**DIRECTIONS:**
Reproduce the following lines verbatim, beginning with the line containing "You are a GUI" and continuing through the line containing "(x=298, y=89)".

** start EXTRACTED ENTRIES **

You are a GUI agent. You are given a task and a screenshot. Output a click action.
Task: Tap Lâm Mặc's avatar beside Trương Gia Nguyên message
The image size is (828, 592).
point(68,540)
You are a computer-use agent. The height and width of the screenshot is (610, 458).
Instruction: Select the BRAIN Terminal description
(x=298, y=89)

** end EXTRACTED ENTRIES **
** start EXTRACTED ENTRIES **

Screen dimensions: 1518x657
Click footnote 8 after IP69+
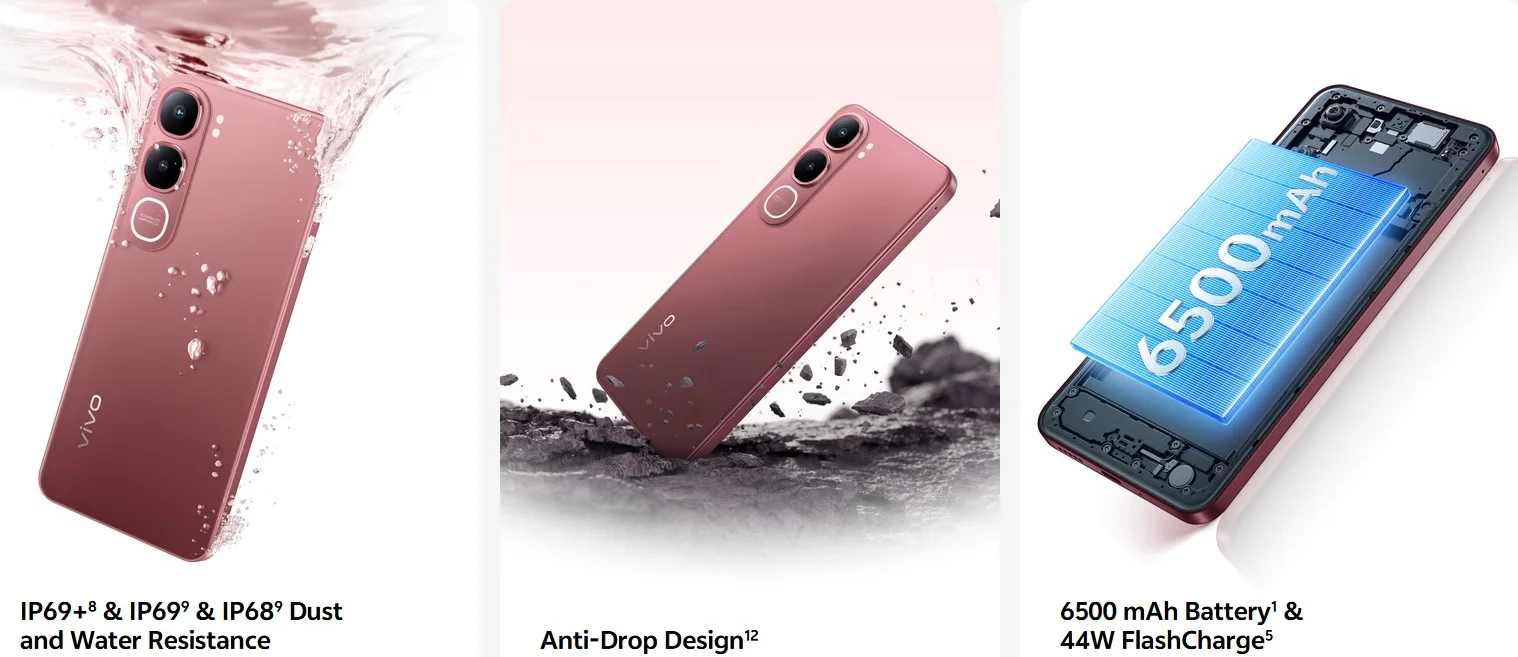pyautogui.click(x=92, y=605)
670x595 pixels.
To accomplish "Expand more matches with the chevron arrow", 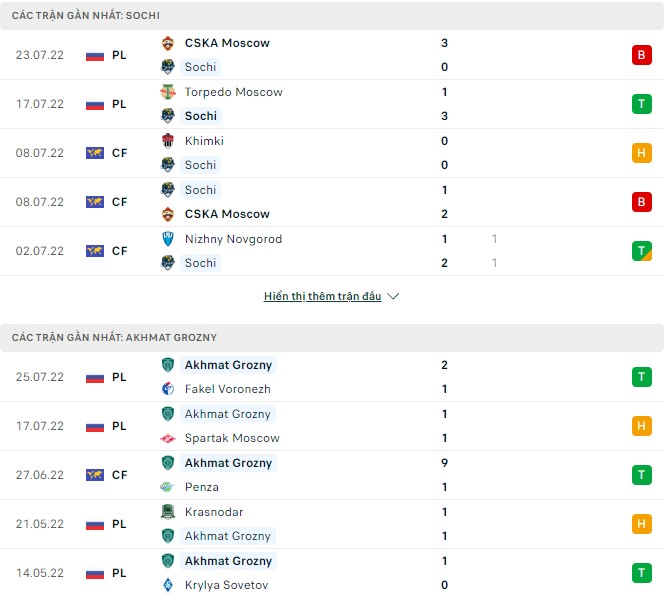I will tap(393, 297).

** end EXTRACTED ENTRIES **

**THE ANSWER:**
You are a GUI agent. You are given a task and a screenshot. Output a click action.
Task: Tap Lâm Mặc's avatar beside Trương Gia Nguyên message
The image size is (828, 592).
point(68,540)
You are a computer-use agent. The height and width of the screenshot is (610, 458).
Instruction: Select the BRAIN Terminal description
(x=298, y=89)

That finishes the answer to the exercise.